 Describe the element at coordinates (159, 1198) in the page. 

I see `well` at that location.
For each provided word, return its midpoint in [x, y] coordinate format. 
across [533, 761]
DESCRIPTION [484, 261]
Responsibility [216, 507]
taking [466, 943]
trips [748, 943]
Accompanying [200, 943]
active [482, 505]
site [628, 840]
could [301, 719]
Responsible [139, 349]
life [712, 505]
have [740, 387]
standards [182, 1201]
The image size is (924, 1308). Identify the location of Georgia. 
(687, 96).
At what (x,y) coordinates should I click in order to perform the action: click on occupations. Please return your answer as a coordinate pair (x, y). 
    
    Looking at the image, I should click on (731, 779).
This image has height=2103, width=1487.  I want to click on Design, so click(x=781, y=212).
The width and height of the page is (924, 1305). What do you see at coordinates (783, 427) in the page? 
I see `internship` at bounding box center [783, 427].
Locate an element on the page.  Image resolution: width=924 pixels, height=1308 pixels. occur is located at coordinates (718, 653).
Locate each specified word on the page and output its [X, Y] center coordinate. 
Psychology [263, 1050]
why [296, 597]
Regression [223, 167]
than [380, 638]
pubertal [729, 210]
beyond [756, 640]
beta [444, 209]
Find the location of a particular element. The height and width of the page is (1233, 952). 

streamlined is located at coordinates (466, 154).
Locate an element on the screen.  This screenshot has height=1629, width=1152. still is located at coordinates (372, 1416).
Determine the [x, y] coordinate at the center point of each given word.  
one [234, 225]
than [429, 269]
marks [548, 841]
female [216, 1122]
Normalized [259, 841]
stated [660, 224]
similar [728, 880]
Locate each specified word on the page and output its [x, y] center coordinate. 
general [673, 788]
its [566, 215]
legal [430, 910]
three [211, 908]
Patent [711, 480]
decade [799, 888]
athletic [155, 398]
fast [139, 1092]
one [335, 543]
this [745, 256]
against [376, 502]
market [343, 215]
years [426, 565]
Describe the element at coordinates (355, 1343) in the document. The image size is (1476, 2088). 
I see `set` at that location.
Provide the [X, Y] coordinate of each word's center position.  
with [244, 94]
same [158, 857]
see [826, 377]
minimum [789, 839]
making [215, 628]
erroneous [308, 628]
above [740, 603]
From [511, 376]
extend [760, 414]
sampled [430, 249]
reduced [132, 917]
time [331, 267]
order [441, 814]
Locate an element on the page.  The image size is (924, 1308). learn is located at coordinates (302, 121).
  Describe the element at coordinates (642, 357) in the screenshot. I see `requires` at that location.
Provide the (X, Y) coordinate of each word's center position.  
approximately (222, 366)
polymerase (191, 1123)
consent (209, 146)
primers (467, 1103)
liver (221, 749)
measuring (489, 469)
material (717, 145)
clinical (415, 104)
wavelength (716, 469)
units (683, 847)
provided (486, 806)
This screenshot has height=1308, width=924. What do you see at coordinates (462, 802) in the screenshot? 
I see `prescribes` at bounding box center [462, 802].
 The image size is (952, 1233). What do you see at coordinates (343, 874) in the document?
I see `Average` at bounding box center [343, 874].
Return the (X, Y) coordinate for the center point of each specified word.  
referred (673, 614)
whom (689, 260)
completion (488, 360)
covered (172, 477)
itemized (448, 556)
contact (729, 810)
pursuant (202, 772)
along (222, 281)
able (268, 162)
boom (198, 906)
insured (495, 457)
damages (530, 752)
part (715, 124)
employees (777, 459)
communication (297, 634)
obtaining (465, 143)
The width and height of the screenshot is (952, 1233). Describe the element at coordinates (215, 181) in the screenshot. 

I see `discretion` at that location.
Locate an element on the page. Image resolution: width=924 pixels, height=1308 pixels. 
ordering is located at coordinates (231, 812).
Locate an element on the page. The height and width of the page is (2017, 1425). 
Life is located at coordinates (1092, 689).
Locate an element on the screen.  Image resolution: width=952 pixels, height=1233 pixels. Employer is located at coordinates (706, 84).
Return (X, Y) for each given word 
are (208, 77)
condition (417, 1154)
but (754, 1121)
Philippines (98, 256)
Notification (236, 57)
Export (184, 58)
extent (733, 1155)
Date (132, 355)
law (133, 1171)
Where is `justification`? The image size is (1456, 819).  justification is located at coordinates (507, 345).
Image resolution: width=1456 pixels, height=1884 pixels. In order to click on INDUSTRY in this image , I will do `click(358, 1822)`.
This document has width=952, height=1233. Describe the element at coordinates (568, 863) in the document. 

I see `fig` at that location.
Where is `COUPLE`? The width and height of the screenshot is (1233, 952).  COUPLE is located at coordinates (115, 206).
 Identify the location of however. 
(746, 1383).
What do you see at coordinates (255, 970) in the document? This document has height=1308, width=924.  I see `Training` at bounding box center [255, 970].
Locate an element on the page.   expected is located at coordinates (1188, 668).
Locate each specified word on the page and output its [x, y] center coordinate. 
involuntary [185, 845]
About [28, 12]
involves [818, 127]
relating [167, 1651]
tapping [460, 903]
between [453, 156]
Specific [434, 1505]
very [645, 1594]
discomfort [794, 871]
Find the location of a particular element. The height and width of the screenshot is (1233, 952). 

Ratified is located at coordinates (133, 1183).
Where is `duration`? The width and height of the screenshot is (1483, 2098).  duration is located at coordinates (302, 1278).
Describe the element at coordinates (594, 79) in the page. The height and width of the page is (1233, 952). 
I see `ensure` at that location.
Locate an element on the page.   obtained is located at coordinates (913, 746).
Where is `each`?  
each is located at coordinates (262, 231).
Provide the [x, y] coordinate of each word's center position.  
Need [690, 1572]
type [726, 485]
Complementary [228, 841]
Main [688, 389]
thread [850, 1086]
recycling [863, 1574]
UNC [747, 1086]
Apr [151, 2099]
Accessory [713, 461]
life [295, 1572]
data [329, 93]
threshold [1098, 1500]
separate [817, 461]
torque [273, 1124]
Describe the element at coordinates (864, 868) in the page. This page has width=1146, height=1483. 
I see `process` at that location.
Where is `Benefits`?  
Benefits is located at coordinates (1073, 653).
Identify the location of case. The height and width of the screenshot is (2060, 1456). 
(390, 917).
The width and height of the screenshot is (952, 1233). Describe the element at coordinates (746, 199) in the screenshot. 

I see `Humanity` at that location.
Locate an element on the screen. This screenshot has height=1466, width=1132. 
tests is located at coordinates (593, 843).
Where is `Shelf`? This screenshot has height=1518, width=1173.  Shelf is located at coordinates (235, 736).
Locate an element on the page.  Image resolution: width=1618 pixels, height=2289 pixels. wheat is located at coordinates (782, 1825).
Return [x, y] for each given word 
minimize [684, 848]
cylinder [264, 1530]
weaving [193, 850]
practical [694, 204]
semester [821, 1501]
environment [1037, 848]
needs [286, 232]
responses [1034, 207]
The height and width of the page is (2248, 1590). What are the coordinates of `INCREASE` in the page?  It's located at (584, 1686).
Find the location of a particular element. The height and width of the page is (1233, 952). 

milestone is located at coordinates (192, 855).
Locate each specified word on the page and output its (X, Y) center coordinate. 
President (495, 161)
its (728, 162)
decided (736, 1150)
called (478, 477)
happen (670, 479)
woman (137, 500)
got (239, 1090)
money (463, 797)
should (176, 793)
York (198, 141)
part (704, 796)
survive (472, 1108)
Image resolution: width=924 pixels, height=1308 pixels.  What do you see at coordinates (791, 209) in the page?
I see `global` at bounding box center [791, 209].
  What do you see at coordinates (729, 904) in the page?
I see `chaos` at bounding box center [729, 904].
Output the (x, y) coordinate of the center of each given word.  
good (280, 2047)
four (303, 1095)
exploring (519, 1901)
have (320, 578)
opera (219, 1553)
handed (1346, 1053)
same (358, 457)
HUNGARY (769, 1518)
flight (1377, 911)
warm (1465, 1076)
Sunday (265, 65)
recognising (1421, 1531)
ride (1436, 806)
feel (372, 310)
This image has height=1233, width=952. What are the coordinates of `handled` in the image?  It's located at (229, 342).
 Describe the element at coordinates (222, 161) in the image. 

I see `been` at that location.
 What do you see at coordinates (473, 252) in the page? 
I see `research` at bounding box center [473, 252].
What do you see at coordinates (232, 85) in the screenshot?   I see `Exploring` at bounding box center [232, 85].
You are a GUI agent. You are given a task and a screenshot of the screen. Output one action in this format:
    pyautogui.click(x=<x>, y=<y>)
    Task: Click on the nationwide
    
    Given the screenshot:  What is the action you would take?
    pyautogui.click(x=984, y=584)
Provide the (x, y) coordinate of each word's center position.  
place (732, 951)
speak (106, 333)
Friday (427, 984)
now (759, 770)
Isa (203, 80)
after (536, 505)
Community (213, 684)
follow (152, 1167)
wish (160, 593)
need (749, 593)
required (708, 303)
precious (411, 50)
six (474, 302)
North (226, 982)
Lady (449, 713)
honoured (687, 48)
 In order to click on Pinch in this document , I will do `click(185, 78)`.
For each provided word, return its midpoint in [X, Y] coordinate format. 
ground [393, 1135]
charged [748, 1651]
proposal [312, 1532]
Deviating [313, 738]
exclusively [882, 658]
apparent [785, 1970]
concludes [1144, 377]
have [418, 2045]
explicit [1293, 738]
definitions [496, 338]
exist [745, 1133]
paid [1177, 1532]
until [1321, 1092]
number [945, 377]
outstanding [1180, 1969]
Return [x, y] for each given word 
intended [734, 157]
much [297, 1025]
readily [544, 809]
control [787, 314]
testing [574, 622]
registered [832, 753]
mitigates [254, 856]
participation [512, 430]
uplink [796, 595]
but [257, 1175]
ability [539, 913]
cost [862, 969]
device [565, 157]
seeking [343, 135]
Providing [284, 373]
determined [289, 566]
#####
## Exercise
Format the items running from the line containing "woman (137, 500)" through the line containing "This image has height=1233, width=952." as a JSON list of strings, one per line, omitting blank lines.

## Complete output
[
  "woman (137, 500)",
  "got (239, 1090)",
  "money (463, 797)",
  "should (176, 793)",
  "York (198, 141)",
  "part (704, 796)",
  "survive (472, 1108)",
  "Image resolution: width=924 pixels, height=1308 pixels.  What do you see at coordinates (791, 209) in the page?",
  "I see `global` at bounding box center [791, 209].",
  "  What do you see at coordinates (729, 904) in the page?",
  "I see `chaos` at bounding box center [729, 904].",
  "Output the (x, y) coordinate of the center of each given word.  ",
  "good (280, 2047)",
  "four (303, 1095)",
  "exploring (519, 1901)",
  "have (320, 578)",
  "opera (219, 1553)",
  "handed (1346, 1053)",
  "same (358, 457)",
  "HUNGARY (769, 1518)",
  "flight (1377, 911)",
  "warm (1465, 1076)",
  "Sunday (265, 65)",
  "recognising (1421, 1531)",
  "ride (1436, 806)",
  "feel (372, 310)",
  "This image has height=1233, width=952. What are the coordinates of `handled` in the image?  It's located at (229, 342)."
]